▶ _Source extract_
┌──

# Pedal repairs in Calgary



## Sneaky (Feb 14, 2006)

Anyone know anyone who might do pedal repairs in Calgary? I have a Clyde wah that appears to have a bad switch. I could send it back to Fuller but I thought it might be just as easy to get it replaced here. 

Also, it looks like it has a 3PDT switch but wouldn't a DPDT switch work just the same for true bypass since there is no LED to light (I have some DPDT Carling switches lying around).

Pete


----------



## pickslide (May 9, 2006)

I asked this similar question a while back and there did not seem to be anybody in Calgary who does pedal mods or repairs.


----------



## NB_Terry (Feb 2, 2006)

I brought a pedal to this guy many years ago, and he did a great job.

NK KR RTT
Telephone : 403-248-2248 
Directory : Others, Calgary 


If you can find a schematic, bring it along.


----------



## Sneaky (Feb 14, 2006)

NB_Terry said:


> I brought a pedal to this guy many years ago, and he did a great job.
> 
> NK KR RTT
> Telephone : 403-248-2248
> ...


Thanks Terry. I'll give him a try if he's still around.

Pete


----------



## exhausted (Feb 10, 2006)

Sneaky said:


> Anyone know anyone who might do pedal repairs in Calgary? I have a Clyde wah that appears to have a bad switch. I could send it back to Fuller but I thought it might be just as easy to get it replaced here.
> 
> Also, it looks like it has a 3PDT switch but wouldn't a DPDT switch work just the same for true bypass since there is no LED to light (I have some DPDT Carling switches lying around).
> 
> Pete


Hi Pete,

I can do it if you can't find anyone else.

If the current switch has 3 empty lugs then yes, the DPDT will work fine. I assume he just uses his black 3PDTs in everything.

Cheers


----------

└──

(Data entries)
┌──

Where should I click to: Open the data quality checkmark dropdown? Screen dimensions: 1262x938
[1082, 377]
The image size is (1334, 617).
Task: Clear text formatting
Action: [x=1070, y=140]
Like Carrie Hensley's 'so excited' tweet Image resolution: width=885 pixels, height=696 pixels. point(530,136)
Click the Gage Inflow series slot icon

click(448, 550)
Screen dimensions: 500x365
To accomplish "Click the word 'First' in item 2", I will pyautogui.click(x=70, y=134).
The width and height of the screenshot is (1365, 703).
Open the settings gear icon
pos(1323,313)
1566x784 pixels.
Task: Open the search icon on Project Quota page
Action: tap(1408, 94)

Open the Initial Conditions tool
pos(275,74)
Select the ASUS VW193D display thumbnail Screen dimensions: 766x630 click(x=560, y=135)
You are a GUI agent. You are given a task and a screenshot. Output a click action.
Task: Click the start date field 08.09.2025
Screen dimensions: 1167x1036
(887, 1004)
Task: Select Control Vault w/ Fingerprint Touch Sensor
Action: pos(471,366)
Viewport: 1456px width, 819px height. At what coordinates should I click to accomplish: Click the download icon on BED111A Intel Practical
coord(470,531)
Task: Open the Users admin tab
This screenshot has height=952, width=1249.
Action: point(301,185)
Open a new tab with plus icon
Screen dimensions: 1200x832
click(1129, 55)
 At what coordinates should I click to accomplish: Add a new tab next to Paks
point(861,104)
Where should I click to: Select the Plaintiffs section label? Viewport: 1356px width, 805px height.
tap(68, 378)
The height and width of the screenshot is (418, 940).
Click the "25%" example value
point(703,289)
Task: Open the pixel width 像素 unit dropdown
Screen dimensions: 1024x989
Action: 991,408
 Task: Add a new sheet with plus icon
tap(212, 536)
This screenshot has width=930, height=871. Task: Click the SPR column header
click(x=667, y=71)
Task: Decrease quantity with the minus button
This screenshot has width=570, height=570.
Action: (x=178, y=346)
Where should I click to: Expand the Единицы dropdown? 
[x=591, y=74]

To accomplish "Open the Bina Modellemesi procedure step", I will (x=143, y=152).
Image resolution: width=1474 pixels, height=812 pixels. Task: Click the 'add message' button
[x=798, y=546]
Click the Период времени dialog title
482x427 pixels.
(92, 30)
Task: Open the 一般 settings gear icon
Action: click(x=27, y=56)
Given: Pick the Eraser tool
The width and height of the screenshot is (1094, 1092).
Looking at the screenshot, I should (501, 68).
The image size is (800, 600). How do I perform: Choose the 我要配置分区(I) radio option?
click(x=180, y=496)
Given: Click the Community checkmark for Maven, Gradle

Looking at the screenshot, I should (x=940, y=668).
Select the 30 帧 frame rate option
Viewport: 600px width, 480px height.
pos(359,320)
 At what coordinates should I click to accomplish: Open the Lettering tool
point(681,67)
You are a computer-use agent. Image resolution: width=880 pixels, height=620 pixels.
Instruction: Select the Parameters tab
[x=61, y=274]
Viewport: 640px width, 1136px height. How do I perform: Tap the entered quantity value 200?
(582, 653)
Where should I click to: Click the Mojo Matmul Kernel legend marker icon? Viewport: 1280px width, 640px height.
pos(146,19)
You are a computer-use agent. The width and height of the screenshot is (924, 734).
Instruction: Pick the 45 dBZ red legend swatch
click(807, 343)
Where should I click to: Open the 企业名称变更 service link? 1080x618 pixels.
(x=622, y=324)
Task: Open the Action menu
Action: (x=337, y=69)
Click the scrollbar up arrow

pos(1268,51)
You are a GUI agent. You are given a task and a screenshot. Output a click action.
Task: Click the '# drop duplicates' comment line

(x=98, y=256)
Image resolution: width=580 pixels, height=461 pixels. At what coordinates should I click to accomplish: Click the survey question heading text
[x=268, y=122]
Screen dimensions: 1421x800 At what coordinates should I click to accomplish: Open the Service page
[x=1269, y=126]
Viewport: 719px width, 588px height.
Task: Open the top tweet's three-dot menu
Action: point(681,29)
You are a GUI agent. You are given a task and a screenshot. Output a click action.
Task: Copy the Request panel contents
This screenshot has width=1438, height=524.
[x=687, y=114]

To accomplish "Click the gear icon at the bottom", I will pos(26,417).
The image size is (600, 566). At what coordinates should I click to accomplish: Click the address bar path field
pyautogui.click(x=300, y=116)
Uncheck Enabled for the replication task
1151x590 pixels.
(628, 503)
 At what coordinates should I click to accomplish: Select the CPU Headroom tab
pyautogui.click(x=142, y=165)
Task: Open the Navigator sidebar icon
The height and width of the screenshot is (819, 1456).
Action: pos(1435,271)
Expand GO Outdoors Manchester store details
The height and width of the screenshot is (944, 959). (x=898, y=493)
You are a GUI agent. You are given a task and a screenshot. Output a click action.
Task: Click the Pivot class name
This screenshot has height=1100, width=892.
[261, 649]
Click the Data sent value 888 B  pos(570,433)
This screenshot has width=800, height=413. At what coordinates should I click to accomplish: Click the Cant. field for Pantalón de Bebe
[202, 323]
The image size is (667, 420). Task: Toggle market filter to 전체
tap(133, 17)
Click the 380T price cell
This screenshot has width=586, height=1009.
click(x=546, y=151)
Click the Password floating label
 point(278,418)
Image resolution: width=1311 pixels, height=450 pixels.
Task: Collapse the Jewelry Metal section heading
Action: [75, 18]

└──

▶ _Short exercise_
Answer these questions from the pedal repair thread above:
1. What pedal does Sneaky say appears to have a bad switch?
2. What does NB_Terry suggest bringing along to the repair person?
3. According to exhausted, under what condition will the DPDT switch work fine?

▶ _Final result_
1. A Clyde wah.
2. A schematic, if one can be found.
3. If the current switch has 3 empty lugs.